Google today announced an update to its Cloud Speech-to-Text and Text-to-Speech APIs that introduces a few new features that should be especially interesting to enterprise users, as well as improved language support and a price cut.

Most of these updates focus on the Speech-to-Text product, but Cloud Text-to-Speech is getting a major update with 31 new WaveNet and 24 new standard voices. The service now also supports seven new languages: Danish, Portuguese/Portugal, Russian, Polish, Slovakian, Ukrainian, and Norwegian Bokmål. These are all in beta right now and extend the list of supported languages to 21 total.

The service now also features the ability to optimize audio playback for specific devices. That sounds like a minor thing, but it allows you to tell a call center application for interactive voice responses and another application for use with a headset.

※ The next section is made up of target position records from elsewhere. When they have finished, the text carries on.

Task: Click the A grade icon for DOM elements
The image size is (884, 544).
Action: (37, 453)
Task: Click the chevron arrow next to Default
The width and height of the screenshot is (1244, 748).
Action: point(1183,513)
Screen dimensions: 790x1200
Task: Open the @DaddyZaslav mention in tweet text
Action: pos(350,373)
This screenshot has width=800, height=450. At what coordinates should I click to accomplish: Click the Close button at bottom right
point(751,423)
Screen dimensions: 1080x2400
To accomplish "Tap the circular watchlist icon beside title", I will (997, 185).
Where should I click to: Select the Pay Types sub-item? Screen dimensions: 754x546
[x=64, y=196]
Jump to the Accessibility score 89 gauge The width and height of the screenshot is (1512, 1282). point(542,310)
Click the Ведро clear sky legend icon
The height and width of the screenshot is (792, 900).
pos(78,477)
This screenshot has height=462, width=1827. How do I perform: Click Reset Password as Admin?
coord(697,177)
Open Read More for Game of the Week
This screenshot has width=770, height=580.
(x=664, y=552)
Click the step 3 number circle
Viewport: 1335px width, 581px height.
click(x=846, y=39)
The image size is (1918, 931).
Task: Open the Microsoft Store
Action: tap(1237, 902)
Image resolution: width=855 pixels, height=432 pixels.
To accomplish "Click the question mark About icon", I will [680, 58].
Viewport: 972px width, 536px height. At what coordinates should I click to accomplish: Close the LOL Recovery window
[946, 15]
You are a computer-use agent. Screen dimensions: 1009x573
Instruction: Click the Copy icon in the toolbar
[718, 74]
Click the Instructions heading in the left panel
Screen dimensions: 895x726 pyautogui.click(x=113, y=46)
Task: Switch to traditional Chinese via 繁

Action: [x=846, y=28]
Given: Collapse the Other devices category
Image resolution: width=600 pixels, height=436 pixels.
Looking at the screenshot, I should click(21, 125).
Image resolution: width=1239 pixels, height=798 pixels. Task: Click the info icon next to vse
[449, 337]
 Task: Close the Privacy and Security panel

As for Cloud Speech-to-Text, this update focuses on making the service more usable in situations where developers have to support users on multiple channels — think a phone conference. For this, the company introduced multi-channel recognition as a beta last year and now, this feature is generally available.

Similarly, Google’s premium AI models for video and enhanced phones launched into beta last year with the promise of fewer transcription errors than Google’s other model which mostly focuses on short queries and voice commands. This model, too, is now generally available.

In addition to the new features, Google also decided to cut the price for using the Speech-to-Text service. The company decided to cut the prices of the standard and premium video model for transcribing videos for those who opt in to Google’s data logging program by 33 percent. By opting in, you allow Google to use your data to help train Google’s models. The company promises that only a limited number of employees will have access to the data and that it will solely use it to train and improve its products, but chances are not everybody is going to feel comfortable opting in to this, even if it means there’s a discount.

Thankfully, the regular premium video model is now also 25 percent cheaper without having to log in to Google’s data logging. Like before, the first 60 minutes are still free.